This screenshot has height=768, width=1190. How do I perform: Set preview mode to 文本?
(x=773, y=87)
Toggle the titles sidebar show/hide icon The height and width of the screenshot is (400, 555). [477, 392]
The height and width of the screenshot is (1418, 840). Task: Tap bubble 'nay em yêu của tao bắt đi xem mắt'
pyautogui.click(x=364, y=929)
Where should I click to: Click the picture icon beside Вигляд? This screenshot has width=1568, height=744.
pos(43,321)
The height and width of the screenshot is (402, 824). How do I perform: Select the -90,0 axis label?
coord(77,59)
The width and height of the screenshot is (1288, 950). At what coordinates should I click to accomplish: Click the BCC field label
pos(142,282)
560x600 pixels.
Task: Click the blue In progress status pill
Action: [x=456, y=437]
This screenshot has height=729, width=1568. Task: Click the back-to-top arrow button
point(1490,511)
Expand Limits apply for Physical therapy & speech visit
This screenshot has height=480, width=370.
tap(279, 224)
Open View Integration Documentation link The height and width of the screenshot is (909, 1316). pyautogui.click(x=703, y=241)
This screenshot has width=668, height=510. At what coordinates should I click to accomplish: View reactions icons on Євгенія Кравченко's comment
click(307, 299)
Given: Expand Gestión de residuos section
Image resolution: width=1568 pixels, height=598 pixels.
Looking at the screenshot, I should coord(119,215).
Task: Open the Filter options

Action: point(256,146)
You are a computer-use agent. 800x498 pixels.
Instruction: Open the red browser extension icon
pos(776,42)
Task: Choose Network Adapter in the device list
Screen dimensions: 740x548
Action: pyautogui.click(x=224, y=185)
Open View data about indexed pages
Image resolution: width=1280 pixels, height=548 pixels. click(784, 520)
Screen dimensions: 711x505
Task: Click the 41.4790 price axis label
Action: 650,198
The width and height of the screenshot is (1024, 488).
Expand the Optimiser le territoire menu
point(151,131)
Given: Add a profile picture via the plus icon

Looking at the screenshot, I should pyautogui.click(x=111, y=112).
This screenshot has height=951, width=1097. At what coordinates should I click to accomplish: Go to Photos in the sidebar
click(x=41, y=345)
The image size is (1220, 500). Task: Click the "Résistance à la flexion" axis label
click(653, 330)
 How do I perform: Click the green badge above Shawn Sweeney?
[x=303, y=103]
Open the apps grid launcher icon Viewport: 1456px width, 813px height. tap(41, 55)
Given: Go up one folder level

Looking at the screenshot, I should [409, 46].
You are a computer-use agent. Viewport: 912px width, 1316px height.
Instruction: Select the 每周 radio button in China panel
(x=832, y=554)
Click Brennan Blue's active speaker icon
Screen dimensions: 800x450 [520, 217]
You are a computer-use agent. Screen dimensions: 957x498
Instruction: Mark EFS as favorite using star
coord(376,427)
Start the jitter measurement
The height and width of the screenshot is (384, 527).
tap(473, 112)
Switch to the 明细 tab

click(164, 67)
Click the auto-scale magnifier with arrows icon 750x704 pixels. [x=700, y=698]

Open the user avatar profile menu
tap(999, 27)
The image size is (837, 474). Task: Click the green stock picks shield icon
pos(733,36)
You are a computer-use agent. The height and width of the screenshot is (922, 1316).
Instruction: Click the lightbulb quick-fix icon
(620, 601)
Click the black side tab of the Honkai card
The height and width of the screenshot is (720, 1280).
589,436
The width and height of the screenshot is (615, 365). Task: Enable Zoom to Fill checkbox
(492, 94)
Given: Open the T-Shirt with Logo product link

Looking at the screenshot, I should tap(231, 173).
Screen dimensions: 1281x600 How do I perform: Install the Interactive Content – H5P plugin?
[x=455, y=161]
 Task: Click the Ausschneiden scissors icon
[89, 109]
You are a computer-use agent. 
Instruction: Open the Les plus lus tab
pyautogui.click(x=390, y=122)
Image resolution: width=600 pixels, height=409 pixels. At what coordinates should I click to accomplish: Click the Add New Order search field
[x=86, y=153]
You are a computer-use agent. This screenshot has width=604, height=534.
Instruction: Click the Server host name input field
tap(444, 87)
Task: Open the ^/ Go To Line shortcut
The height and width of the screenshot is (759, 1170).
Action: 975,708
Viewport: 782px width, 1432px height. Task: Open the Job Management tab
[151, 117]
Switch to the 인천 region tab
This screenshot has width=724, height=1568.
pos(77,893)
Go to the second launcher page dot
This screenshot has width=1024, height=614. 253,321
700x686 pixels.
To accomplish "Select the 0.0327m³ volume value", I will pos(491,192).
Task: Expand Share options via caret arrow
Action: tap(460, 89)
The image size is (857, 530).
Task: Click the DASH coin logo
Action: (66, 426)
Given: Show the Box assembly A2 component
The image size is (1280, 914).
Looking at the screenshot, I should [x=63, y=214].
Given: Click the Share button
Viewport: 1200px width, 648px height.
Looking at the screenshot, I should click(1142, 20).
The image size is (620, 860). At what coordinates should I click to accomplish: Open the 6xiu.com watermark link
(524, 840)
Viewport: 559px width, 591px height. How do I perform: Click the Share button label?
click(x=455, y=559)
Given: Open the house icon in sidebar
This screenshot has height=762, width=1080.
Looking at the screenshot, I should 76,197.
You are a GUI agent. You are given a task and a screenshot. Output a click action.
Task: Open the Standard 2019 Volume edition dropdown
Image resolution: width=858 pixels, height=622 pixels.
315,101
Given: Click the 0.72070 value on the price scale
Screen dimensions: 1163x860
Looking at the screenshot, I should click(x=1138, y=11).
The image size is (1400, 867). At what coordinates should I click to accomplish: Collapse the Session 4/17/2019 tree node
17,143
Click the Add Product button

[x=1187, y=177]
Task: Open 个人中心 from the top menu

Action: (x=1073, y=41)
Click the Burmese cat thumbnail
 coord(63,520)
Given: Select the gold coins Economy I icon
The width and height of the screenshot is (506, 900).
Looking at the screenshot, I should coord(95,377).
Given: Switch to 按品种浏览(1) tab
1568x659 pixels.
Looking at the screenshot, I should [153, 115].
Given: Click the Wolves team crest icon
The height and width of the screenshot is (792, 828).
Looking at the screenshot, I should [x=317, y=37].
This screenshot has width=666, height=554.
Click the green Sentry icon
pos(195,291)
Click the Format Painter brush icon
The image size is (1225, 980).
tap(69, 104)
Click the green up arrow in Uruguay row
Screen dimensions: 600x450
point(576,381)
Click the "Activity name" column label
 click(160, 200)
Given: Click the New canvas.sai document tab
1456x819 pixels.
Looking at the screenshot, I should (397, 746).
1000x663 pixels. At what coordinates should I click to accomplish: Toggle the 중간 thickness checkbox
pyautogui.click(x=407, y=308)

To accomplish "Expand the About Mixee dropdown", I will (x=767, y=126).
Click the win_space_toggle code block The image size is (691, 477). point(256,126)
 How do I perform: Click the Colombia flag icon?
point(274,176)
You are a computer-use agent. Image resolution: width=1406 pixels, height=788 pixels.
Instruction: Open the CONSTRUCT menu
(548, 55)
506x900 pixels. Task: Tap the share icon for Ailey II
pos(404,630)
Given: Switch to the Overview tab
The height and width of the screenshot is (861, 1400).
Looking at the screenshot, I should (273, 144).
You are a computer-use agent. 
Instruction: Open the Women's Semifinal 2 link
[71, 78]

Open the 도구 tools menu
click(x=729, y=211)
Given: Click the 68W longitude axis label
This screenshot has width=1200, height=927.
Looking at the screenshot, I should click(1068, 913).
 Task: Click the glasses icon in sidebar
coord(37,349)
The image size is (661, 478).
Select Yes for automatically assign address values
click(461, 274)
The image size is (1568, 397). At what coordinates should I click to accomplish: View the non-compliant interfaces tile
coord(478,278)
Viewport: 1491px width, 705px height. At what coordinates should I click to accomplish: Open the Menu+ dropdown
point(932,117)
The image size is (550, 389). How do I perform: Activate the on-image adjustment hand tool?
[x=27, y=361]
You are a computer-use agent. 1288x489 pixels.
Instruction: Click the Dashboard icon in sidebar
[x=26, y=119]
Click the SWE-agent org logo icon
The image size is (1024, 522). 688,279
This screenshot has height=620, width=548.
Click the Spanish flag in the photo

#### What is expected
Everything from the line with "The image size is (661, 478)." to the end of the listing above is to be set down exactly, both ends included.

#### Answer section
The image size is (661, 478).
Select Yes for automatically assign address values
click(461, 274)
The image size is (1568, 397). At what coordinates should I click to accomplish: View the non-compliant interfaces tile
coord(478,278)
Viewport: 1491px width, 705px height. At what coordinates should I click to accomplish: Open the Menu+ dropdown
point(932,117)
The image size is (550, 389). How do I perform: Activate the on-image adjustment hand tool?
[x=27, y=361]
You are a computer-use agent. 1288x489 pixels.
Instruction: Click the Dashboard icon in sidebar
[x=26, y=119]
Click the SWE-agent org logo icon
The image size is (1024, 522). 688,279
This screenshot has height=620, width=548.
Click the Spanish flag in the photo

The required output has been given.